引用文 =
--------------------------------

これによれば、加圧ボルトを締め込む際にスリットの閉塞端となる周壁が撓み部となって撓んでスリット間隔が変化するので、ホルダー自体の剛性によって貫通孔の縮径が阻害されない。従って、加圧ボルトの締め込みによる貫通孔の縮径に対する融通性が発揮され、また、加圧ボルトの締め込み量に対するリニアシャフトと回転体との圧接力の調整可能な範囲を大きくすることができる。
【0012】
(4)上記ネジ無し送り装置(請求項1乃至3のいずれか)において、上記回転体をリニアシャフトの軸線方向に2列以上配置してもよい(請求項4)。
これによれば、回転体による動力伝達の推進力を大きくすることができる。
なお、回転体を2列以上配置するには、1つのホルダーに回転体を2列以上設けるようにしてもよいし、回転体を1列又は複数列に設けるホルダーを複数個重ねて設けるようにしてもよい。
【0013】
(5)上記ネジ無し送り装置(請求項1乃至4のいずれか)において、上記ホルダー又は上記リニアシャフトには、リニアシャフト又は回転体に潤滑油を供給する含油層を設けてもよい(請求項5)。

--------------------------------

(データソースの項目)
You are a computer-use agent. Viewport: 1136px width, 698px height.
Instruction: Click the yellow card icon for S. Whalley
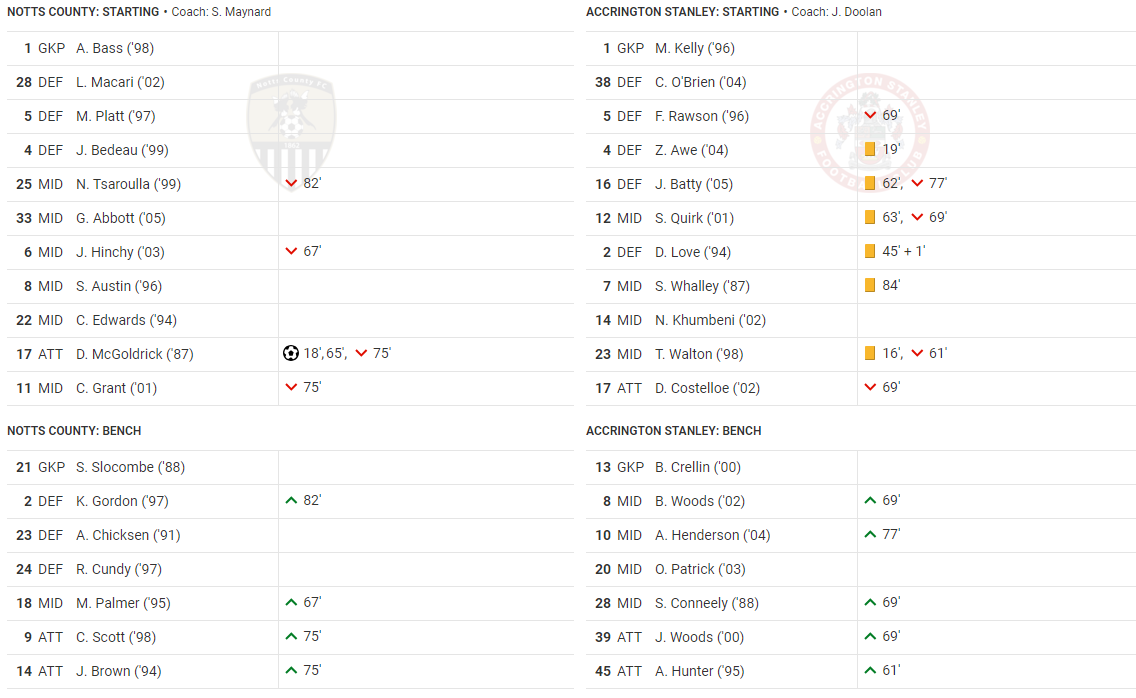[870, 285]
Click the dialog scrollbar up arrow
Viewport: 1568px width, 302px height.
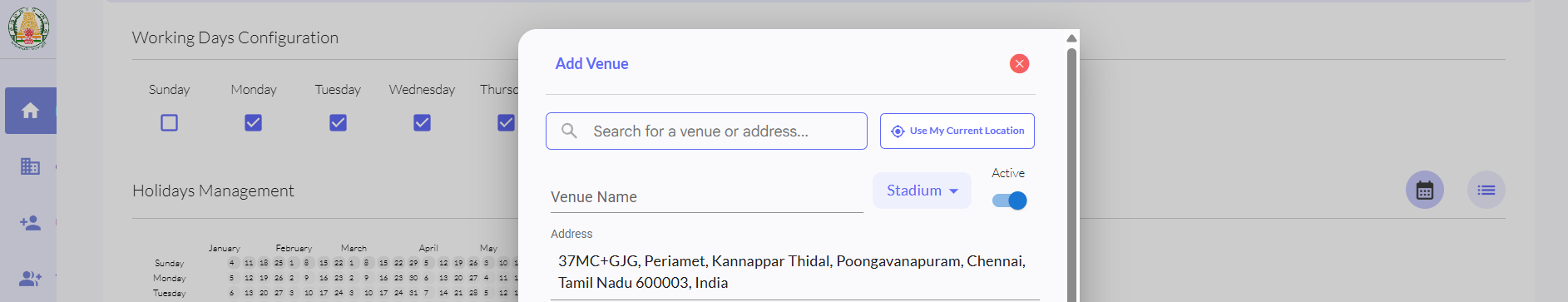coord(1071,38)
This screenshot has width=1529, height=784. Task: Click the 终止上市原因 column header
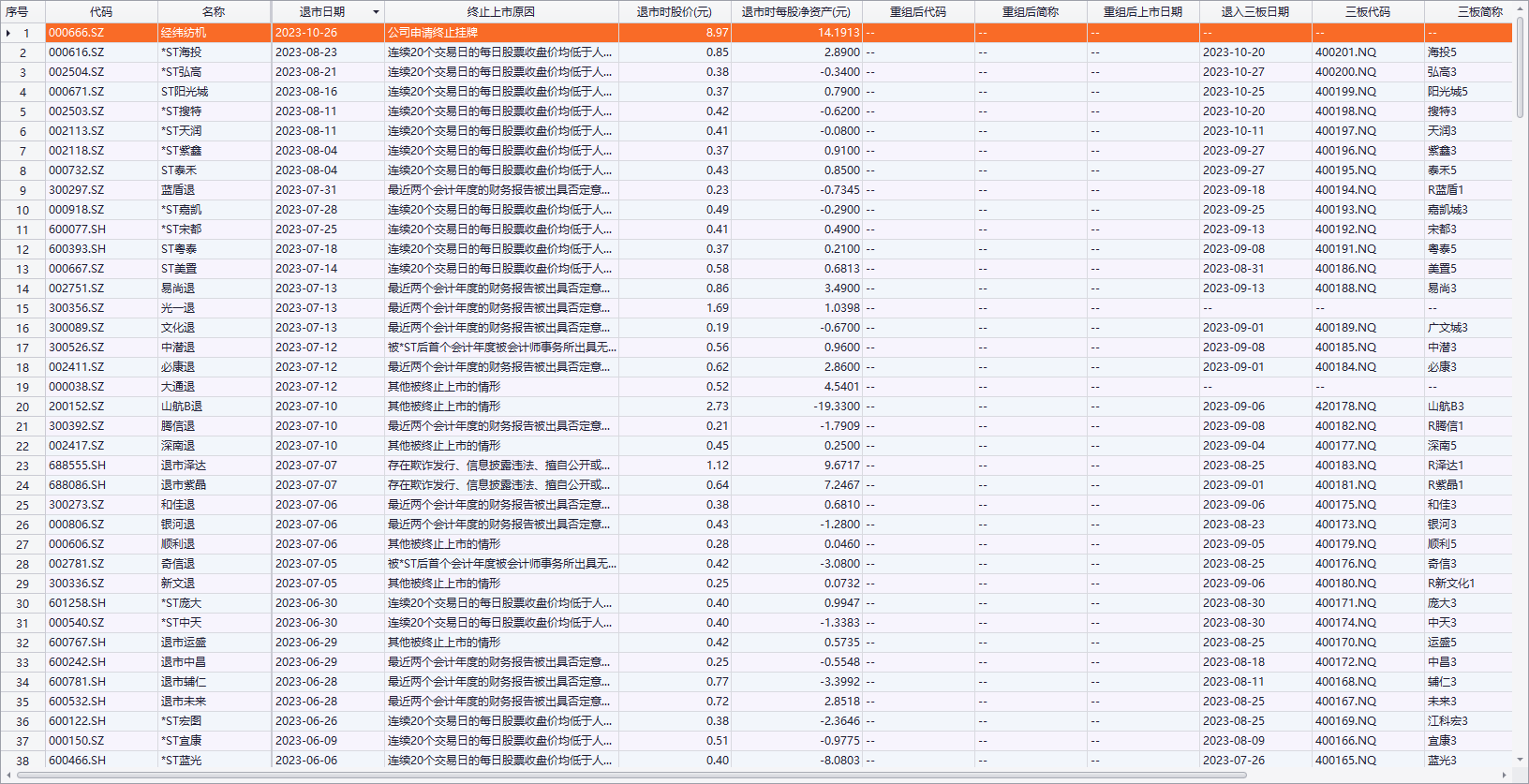pos(500,12)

--------------------------------

課題の内容 =
**A)** 上のデータソースの行をすべて、1行を1つの文字列とするJSON配列に整形してください。空行は除き、画像は含めないでください。
**B)** ネジ無し送り装置についての引用文を、最後の文の次から引き継いで書き進めてください。

練習の解答 =
**A)**
[
  "You are a computer-use agent. Viewport: 1136px width, 698px height.",
  "Instruction: Click the yellow card icon for S. Whalley",
  "[870, 285]",
  "Click the dialog scrollbar up arrow",
  "Viewport: 1568px width, 302px height.",
  "coord(1071,38)",
  "This screenshot has width=1529, height=784. Task: Click the 终止上市原因 column header",
  "pos(500,12)"
]

**B)**
これによると、リニアシャフトと回転体の間に潤滑油を供給することができるので、リニアシャフトと回転体とが摩擦接触する接点部分の摩耗を防止することができる。潤滑油がトラクションオイルの場合には、リニアシャフトと回転体とが摩擦接触する接点部分に導入されたトラクションオイルに作用する剪断力により、トラクションオイルのトラクション係数が増加してリニアシャフトと回転体との間の動力伝達効率がさらに向上する。
【発明の効果】
【0014】
(1)請求項1に係る発明によれば、ホルダー縮径手段によって各回転体間でのリニアシャフト外周面に対する圧接力を均等に作用させることができ、リニアシャフトと各回転体間での動力伝達にバラツキが生じることがなく均等となって動力伝達効率が向上し、滑らかな直線運動が実現される。従って、送り精度を向上させ、高再現性及び高推力を得ることができる。しかも、ホルダー縮径手段によってリニアシャフトと各回転体との間に均等な圧接力を作用させることから、必ずしもホルダー自体の高精度な製作が要求されず、製作コストを下げることもできる。
また、ホルダー縮径手段によって貫通孔の縮径割合を任意に設定し、リニアシャフトと各回転体との間の圧接力の大きさを調整することもできるので、ネジ無し送り装置に要求される駆動力が小さい場合には、リニアシャフトと回転体との圧接力を小さくし、リニアシャフト又はホルダーを回転させる動力を軽減することができ、エネルギー消費量を少なくすることもできる。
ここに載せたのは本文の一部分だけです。